▸ **Set exercise**:
Extract the lines from the one containing "Tủ bếp gỗ công nghiệp (557, 1131)" down to the one containing "Video (550, 89)", both included, and reproduce them without any change.

▸ **Data records**:
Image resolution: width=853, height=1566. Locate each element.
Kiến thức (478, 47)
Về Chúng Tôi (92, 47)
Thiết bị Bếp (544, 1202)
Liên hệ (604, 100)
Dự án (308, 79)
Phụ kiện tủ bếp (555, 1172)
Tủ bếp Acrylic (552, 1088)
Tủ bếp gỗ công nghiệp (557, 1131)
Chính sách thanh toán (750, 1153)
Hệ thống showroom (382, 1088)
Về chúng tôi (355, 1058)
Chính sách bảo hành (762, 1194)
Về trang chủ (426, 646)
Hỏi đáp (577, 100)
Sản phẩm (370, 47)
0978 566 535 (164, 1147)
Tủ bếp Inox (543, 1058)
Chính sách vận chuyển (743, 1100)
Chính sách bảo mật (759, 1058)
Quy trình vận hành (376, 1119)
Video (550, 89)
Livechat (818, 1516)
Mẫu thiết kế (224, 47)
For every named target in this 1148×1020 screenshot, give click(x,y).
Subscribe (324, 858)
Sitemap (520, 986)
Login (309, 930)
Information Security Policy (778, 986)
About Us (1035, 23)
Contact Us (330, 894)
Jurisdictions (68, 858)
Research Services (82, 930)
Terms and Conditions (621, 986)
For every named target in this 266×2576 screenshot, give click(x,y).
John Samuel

---

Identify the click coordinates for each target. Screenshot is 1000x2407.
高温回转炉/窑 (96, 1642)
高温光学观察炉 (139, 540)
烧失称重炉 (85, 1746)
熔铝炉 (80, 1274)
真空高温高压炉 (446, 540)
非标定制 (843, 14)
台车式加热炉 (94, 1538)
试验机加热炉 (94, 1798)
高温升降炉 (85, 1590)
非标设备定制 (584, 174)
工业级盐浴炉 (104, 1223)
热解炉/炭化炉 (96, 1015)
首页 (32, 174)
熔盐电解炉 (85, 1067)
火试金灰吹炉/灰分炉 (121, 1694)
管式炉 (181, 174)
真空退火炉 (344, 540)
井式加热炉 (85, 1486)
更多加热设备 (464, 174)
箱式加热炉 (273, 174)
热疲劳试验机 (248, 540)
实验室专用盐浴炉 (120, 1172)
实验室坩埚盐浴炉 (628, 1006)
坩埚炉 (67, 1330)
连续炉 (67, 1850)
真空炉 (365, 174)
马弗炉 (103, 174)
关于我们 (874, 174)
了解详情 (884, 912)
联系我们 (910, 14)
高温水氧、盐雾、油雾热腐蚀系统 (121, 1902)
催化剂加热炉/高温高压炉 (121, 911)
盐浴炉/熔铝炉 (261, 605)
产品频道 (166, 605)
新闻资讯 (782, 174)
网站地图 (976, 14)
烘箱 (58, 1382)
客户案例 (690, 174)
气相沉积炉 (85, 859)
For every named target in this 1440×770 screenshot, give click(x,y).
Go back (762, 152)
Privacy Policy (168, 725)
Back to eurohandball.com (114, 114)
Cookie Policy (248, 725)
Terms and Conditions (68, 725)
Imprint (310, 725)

▸ **Exercise response**:
Tủ bếp gỗ công nghiệp (557, 1131)
Chính sách thanh toán (750, 1153)
Hệ thống showroom (382, 1088)
Về chúng tôi (355, 1058)
Chính sách bảo hành (762, 1194)
Về trang chủ (426, 646)
Hỏi đáp (577, 100)
Sản phẩm (370, 47)
0978 566 535 (164, 1147)
Tủ bếp Inox (543, 1058)
Chính sách vận chuyển (743, 1100)
Chính sách bảo mật (759, 1058)
Quy trình vận hành (376, 1119)
Video (550, 89)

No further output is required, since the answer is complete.